Born on August 14, 1950 in Vilnius, Lithuania, USSR.
Emigrated to Israel in October l973.
Married, two children, three grandchildren.
Education
l968–l973, Department of English, Vilnius State University. Diploma (equivalent to M. A.) of Philologist and Teacher of English, l973.
1974–1980 — doctoral studies in the English Department of the Hebrew University of Jerusalem. Thesis, "Techniques of Withholding Information in Omniscient Narrative," under the supervision of Professor H. M. Daleski. Ph. D. degree — 1981.
1980–1982 — post‑doctoral studies in Pittsburgh, Pennsylvania, USA.
August–November — 1984 post‑doctoral research at Yale University.
Work
1974–1978 — high‑school teacher of English, Jerusalem.
1978–1980 and 1982–present — the English Department of the Hebrew University.
1978–1980 — Instructor
1982–1988 — Lecturer
1988–1994 — Senior Lecturer
1994–2000 — Associate Professor
Since summer 2000, Full Professor
(Feb. 1994–Oct. 1996 and Oct.2011–Sept. 2013 — Department Chair)
Grants and Awards
August–November 1984 — a grant from the US–Israel Educational Foundation (partly supported by Fulbright) for the completion of a research project in U. S. A.

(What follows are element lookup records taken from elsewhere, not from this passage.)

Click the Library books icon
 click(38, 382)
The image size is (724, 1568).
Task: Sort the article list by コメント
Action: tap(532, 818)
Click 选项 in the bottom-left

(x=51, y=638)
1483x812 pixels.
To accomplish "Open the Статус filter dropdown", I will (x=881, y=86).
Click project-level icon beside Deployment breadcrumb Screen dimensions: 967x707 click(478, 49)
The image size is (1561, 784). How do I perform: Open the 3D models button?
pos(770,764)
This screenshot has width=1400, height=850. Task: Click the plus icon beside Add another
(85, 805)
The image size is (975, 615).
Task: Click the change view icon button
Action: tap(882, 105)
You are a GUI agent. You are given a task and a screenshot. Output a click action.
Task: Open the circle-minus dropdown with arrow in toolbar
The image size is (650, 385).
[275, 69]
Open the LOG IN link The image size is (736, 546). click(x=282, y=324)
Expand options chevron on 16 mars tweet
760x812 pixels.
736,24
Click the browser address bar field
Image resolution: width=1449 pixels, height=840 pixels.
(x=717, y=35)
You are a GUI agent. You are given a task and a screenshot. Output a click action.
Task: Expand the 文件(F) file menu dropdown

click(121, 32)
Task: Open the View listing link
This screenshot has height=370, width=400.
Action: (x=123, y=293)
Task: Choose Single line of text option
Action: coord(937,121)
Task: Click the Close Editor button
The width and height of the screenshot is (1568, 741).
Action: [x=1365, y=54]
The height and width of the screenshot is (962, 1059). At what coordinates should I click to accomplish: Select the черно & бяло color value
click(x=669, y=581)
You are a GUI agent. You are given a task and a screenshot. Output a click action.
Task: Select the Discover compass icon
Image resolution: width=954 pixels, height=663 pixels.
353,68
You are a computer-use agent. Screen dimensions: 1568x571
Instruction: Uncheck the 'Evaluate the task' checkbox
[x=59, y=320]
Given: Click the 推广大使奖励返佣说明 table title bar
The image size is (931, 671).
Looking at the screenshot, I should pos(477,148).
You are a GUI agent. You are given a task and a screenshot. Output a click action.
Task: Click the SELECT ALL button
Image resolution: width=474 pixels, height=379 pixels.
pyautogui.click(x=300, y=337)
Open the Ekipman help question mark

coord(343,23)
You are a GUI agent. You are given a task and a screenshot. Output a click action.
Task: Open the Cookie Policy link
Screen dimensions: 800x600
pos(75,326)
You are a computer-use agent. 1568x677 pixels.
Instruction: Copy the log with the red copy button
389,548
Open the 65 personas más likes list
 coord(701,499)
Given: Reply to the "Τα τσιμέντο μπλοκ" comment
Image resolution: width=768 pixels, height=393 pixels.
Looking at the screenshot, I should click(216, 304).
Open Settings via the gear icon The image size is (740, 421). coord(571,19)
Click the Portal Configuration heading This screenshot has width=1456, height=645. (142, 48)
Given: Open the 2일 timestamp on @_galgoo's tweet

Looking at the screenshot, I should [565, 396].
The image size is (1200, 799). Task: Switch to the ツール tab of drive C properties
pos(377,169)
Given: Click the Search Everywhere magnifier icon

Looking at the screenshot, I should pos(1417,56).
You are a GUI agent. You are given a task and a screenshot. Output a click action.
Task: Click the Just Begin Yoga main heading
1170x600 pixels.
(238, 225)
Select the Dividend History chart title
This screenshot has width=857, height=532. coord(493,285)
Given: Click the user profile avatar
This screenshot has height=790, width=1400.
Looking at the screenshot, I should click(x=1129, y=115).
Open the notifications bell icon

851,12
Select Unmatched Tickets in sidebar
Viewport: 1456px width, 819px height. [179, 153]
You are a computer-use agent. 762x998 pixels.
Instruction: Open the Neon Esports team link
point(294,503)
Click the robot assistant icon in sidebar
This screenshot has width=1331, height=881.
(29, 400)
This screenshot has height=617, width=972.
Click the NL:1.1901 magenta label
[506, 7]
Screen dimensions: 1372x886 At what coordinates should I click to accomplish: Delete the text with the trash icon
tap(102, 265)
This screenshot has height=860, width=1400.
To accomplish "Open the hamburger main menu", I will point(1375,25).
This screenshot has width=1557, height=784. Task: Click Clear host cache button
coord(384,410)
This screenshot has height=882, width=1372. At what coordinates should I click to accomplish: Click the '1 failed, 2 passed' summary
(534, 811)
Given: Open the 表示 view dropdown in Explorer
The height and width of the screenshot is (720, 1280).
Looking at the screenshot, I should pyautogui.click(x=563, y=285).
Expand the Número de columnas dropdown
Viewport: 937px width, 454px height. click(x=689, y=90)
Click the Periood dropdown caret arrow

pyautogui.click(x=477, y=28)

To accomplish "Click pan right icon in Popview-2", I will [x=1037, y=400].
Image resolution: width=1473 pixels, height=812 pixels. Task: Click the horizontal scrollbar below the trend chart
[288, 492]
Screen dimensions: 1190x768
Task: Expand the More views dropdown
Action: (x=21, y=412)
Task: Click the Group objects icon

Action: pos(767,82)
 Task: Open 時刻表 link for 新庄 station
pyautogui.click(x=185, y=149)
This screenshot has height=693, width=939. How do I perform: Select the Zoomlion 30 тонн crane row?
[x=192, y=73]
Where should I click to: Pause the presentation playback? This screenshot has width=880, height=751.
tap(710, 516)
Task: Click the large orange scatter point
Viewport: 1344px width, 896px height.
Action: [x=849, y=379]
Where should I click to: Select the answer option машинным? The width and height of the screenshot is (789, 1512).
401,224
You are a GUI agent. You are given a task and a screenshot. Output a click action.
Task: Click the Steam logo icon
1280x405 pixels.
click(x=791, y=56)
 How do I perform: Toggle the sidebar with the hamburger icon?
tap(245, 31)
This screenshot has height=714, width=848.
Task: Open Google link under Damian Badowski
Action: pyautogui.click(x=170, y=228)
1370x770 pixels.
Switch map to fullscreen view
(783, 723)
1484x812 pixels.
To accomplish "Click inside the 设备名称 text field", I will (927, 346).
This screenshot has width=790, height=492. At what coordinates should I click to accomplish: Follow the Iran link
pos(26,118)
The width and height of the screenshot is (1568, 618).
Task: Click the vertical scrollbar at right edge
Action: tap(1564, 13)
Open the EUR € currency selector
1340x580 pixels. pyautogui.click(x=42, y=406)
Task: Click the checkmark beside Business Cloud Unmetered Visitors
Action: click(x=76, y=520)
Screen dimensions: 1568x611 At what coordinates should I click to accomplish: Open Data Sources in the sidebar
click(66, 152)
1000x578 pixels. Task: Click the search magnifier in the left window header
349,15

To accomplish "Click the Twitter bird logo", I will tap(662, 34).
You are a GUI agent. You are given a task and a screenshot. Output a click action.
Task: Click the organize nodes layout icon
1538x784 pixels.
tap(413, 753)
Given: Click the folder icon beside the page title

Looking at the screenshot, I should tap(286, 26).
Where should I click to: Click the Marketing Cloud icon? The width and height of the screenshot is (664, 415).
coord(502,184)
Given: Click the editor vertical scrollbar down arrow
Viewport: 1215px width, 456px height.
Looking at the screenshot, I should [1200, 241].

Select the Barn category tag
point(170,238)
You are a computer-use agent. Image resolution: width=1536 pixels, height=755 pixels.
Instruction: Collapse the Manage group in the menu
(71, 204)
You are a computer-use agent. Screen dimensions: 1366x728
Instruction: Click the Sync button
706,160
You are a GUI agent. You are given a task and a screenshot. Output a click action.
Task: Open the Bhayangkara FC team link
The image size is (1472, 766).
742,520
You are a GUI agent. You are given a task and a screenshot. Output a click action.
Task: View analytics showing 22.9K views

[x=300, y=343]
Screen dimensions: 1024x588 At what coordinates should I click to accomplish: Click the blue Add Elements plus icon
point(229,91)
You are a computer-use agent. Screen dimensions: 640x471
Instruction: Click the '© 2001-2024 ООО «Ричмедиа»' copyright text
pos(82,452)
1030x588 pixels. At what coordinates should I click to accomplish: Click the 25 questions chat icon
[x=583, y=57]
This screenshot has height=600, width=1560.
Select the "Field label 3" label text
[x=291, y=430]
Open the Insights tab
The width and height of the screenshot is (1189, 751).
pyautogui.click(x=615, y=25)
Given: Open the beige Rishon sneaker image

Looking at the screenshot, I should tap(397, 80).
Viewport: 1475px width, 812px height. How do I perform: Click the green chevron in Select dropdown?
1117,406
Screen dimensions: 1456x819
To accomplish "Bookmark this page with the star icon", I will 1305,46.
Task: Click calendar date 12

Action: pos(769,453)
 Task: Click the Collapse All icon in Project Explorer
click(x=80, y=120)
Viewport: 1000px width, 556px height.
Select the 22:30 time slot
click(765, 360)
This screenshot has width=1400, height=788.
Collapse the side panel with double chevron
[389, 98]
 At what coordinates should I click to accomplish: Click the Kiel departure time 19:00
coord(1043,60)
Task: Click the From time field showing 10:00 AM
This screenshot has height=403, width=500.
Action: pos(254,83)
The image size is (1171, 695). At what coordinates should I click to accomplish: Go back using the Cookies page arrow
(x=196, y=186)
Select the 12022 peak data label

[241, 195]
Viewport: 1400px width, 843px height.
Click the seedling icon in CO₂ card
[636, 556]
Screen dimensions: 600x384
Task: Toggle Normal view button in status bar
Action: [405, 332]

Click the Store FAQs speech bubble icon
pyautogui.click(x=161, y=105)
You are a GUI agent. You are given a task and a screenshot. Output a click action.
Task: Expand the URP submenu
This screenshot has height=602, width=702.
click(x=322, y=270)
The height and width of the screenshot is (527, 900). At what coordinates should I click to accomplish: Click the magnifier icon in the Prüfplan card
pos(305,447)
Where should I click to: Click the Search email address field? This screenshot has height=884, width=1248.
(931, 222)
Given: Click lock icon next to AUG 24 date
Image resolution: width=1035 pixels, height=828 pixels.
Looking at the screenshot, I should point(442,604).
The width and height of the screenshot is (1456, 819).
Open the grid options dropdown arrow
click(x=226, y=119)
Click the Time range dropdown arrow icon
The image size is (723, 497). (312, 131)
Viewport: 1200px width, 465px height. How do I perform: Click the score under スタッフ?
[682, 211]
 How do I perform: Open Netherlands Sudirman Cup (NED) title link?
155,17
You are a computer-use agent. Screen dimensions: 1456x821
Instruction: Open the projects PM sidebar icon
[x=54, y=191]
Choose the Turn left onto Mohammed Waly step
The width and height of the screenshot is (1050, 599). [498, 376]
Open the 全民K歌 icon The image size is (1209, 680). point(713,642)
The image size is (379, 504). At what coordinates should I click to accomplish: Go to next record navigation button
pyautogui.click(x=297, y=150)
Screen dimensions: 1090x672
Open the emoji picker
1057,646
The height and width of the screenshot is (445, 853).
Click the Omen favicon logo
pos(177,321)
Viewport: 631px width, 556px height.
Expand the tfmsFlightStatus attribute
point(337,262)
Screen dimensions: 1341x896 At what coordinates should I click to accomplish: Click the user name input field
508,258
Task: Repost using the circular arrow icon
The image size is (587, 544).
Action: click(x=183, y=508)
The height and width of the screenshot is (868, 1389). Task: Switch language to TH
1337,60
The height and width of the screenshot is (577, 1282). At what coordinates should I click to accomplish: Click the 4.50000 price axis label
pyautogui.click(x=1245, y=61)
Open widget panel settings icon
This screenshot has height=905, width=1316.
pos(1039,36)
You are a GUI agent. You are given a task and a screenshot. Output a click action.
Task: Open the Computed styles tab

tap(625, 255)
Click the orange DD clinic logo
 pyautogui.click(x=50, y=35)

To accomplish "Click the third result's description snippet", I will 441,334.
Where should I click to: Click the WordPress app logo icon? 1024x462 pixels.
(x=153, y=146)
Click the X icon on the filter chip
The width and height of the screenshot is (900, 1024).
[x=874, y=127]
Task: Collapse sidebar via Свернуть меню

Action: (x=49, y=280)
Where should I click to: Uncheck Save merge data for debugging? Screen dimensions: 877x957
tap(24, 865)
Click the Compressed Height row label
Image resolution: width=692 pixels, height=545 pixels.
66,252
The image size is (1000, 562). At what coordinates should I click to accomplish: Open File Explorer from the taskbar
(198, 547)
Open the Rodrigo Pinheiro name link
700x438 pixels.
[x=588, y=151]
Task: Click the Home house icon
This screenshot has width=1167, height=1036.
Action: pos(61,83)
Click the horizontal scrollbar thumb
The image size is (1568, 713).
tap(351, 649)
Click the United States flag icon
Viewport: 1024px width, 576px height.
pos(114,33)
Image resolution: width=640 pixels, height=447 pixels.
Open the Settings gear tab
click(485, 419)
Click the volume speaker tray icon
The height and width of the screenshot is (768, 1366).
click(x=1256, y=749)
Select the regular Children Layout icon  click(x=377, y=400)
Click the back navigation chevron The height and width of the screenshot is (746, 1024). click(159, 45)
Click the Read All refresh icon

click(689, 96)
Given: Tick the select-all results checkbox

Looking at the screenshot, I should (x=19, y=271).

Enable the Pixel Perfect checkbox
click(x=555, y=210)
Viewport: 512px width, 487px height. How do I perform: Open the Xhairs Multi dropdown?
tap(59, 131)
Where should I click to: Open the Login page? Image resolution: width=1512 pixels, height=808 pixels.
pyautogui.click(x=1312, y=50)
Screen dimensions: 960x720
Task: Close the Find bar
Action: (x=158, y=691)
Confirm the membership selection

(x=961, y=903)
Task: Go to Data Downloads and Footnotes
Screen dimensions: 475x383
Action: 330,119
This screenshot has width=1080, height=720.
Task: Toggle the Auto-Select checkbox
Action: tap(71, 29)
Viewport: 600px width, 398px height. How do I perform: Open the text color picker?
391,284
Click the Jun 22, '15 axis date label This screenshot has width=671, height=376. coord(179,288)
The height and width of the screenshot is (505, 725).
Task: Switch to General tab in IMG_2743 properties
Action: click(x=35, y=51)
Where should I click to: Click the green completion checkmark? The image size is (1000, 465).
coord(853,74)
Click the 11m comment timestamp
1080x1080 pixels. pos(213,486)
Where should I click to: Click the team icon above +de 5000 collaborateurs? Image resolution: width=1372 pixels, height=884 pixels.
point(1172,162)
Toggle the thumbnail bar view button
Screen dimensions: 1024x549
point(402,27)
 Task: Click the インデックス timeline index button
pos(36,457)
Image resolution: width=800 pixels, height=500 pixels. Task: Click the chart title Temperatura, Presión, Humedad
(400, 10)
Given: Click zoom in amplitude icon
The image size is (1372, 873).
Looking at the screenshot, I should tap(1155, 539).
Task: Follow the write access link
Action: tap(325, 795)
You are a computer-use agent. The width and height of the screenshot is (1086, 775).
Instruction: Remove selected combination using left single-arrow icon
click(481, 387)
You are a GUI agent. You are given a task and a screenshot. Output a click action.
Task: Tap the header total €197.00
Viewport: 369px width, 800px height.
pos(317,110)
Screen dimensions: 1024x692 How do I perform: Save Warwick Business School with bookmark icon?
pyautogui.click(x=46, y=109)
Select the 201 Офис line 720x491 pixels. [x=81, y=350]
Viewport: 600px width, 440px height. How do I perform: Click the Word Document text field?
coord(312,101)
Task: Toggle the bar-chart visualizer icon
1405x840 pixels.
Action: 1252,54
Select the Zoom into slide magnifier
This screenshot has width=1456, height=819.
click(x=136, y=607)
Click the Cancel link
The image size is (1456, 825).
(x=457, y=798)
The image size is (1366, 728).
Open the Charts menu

Fall 1984 — The Golda Meir Fellowship, the Hebrew University.
Spring 1985 — Fellowship for the Summer School of Criticism and Theory at Northwestern University, Evanston, Illinois.
1990 — The Alexander von Humboldt Research Fellowship (for six months of research, March‑August 1991, at the University of Konstanz, West Germany).
1998 — grant from the Rockefeller Foundation, for residency in Bellagio.
2007 — Vigevani-Foundation Grant (for research in Italy).
2008 — The Rector’s Prize for excellence in teaching and research
2011 — The Rector’s Prize for continued excellence in teaching
Three research grants from the Israel Science Foundation.
Member of the Advisory Boards of Connotations, Nabokov Studies, Gulag Studies, Respectus Philologicus
March 2002– February 2007 — member of Council for Higher Education
Founder and editor of Partial Answers: Journal of Literature and the History of Ideas, sponsored by the School of Literatures, The Hebrew University, published by the Johns Hopkins University Press.